A group of the country’s best-known charities faces a financial shortfall of over £150m this year, even after government coronavirus support, cost-cutting measures and emergency fundraising are taken into account.
The analysis, outlined in a paper by the think tank NPC, is based on projections for the financial year 2020-21 for 17 household-name charities. It builds on private research into the long-term impact of the coronavirus pandemic which had already been shared with the Treasury.
The charities, which worked with NPC on the condition of anonymity, have annual incomes ranging from £1m to £300m.
Accessing emergency help
NPC says that the charities in its sample received a total of £43.75m from government sources to help with the effect of the coronavirus, including grants from the Treasury funding package announced in April.
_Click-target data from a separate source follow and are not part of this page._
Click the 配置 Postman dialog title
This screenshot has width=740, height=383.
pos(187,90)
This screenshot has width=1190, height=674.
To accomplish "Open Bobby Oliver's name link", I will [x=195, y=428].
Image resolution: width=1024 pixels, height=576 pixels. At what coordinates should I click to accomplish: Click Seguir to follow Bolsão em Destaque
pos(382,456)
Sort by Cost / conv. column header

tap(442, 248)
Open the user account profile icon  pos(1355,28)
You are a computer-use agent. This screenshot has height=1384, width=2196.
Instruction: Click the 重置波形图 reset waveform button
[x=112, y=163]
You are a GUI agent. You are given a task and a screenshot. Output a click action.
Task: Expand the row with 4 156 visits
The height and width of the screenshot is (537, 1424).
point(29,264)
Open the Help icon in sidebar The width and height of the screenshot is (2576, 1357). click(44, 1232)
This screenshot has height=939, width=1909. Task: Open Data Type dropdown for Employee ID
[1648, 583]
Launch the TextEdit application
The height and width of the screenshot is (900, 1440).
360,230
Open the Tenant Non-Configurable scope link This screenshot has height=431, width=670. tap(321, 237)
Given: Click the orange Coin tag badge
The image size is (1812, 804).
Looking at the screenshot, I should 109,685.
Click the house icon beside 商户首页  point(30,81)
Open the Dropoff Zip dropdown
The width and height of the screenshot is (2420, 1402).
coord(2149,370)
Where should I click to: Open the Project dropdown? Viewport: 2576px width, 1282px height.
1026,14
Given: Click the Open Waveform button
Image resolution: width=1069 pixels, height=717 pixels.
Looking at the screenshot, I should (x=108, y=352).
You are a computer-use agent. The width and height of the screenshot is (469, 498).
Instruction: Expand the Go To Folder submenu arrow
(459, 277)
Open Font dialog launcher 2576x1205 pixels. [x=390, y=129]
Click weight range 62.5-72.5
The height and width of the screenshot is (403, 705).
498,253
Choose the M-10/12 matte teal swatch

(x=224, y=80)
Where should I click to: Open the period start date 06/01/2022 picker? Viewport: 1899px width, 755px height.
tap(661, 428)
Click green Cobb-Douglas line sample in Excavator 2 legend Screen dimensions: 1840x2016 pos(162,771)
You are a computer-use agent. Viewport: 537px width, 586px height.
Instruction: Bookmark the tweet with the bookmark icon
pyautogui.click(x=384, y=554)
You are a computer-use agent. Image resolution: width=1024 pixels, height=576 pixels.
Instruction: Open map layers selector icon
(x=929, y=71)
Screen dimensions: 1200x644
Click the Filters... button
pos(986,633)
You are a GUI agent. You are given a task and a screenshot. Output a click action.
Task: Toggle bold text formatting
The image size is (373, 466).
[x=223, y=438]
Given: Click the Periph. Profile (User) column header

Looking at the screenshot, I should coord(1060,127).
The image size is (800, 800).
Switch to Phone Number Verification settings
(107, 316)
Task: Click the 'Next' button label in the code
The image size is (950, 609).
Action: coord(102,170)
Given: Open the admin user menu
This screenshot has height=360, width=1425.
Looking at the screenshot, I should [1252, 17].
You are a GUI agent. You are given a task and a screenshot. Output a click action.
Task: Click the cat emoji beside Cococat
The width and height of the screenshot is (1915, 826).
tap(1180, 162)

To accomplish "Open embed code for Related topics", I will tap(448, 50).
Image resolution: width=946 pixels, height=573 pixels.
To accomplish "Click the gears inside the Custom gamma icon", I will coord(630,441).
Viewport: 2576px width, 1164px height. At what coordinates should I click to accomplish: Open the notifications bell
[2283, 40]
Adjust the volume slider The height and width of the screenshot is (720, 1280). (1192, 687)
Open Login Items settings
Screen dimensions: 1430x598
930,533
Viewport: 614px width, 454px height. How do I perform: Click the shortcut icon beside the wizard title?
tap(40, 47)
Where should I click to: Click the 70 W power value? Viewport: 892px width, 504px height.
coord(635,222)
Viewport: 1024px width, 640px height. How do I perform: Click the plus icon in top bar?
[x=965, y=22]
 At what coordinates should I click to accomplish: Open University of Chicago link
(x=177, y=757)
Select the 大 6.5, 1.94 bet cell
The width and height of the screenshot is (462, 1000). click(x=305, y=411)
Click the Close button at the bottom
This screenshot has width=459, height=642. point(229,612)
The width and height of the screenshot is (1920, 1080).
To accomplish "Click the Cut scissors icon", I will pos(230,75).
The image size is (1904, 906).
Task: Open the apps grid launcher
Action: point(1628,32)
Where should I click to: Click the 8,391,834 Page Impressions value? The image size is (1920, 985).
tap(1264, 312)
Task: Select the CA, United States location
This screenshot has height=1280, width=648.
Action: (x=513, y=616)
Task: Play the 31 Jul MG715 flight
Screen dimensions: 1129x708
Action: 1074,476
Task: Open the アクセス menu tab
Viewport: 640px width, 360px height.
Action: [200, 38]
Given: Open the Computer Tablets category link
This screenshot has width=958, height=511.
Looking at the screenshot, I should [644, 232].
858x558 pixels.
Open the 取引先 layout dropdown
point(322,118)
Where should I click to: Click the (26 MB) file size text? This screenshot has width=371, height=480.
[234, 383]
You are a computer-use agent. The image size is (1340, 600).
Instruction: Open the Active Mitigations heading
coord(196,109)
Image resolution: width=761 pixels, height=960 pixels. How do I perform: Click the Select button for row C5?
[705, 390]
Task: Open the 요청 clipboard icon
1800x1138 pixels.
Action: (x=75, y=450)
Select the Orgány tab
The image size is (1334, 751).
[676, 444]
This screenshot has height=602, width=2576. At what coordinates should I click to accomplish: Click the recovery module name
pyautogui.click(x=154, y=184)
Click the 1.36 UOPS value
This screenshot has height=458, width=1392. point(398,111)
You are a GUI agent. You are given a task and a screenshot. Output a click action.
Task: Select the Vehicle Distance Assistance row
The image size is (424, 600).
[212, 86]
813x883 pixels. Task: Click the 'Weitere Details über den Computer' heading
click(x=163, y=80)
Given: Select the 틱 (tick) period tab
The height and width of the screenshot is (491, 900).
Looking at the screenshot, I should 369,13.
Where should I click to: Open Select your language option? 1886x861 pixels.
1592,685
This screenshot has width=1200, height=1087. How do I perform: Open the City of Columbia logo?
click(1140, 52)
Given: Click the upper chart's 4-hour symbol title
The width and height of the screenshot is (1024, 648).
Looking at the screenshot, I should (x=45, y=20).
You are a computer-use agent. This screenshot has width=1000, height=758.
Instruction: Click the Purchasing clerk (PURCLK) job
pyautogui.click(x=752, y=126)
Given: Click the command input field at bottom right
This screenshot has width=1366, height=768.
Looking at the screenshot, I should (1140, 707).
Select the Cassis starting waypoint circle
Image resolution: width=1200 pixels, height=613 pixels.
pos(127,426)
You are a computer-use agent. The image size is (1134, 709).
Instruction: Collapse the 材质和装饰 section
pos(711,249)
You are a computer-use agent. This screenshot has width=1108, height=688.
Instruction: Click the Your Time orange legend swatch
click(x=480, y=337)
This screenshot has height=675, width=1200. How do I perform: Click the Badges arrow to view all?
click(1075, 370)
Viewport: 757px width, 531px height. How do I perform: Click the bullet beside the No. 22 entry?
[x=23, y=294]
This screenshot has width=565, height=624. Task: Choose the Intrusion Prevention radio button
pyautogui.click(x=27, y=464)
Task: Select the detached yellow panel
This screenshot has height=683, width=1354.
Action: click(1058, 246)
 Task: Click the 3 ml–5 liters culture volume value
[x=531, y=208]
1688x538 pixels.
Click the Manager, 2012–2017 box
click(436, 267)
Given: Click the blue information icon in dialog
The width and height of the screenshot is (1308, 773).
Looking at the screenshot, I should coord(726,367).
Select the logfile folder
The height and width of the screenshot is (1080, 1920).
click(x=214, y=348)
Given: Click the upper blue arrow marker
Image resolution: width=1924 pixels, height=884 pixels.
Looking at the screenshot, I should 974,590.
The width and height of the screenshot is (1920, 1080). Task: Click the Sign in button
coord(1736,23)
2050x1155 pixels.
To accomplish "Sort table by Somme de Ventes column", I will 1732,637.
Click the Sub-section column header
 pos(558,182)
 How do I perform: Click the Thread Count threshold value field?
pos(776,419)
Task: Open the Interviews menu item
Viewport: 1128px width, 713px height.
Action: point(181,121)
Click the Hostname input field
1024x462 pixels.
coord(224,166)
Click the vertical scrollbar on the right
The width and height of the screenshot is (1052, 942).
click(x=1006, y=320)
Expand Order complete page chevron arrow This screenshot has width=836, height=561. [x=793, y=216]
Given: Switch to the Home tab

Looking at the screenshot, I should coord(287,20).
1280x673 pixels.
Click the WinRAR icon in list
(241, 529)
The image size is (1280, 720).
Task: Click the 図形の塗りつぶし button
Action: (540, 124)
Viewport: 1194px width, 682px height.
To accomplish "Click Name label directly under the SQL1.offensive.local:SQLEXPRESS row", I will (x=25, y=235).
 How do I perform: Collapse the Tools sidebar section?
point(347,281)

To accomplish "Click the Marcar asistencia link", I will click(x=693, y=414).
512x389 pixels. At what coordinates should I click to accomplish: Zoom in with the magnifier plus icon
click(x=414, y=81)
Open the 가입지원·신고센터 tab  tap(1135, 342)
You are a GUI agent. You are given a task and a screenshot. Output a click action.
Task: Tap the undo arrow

Many charities are still waiting on the outcome of further applications for those funds.
The paper warns that, despite these charities taking “significant action” to address financial problems caused by the pandemic, including using the government’s furlough scheme, making some staff redundant and bringing in money through urgent fundraising drives, they still face a funding gap running to hundreds of millions of pounds.
NPC estimates that the total financial shortfall facing these charities was between £220m and £290m in this financial year before they took steps to address the impact of the coronavirus, and between £155m and £200m after they had acted.
Trying to close the gap
The paper says: “Even with government support and cost cutting, this sample of some of Britain’s largest charities were on average only able to close the gaping hole in their finances by just 38%.
“It is unlikely that will be enough, which means philanthropists and government need to continue working together to keep charities serving the people who need them.”
Contracts and fundraising
The paper says that charities in this group which held local and national government contracts “generally face a more positive picture on income”.
Voluntary organisations delivering large national contracts have previously conceded that they may still need to ask government for additional financial help in the future, however.
Charities mainly dependent on fundraising and trading face “much more significant losses”, NPC adds.
Dan Corry: Financial hit 'will severely hinder' charities
Dan Corry, chief executive of NPC, said: “NPC's analysis shows the scale of the financial challenge faced by some of our biggest, household-name charities.”
He added that, instead of trying to estimate overall losses to the sector, NPC had “undertaken detailed, focused work, looking charity-by-charity at some of our most Covid-crucial, major national charities”.
Corry said: “This work, taking into account the individual financial situation of the charities, alongside support from the furlough scheme and of cost cutting and other measures – including redundancy, fundraising drives, and money received so far as part of the government’s bailout – finds this group of charities only being able to make up an average of 30% of their forecast financial shortfall.
“Shortfalls on this scale will severely hinder the ability of these charities to support the public, something needed now and through the expected coming recession.
“This shows that more support for these charities – as well as thousands of other, smaller ones – is needed, and builds on the mounting evidence that certain kinds of charities particularly in trouble: those relying on public fundraising and trading.”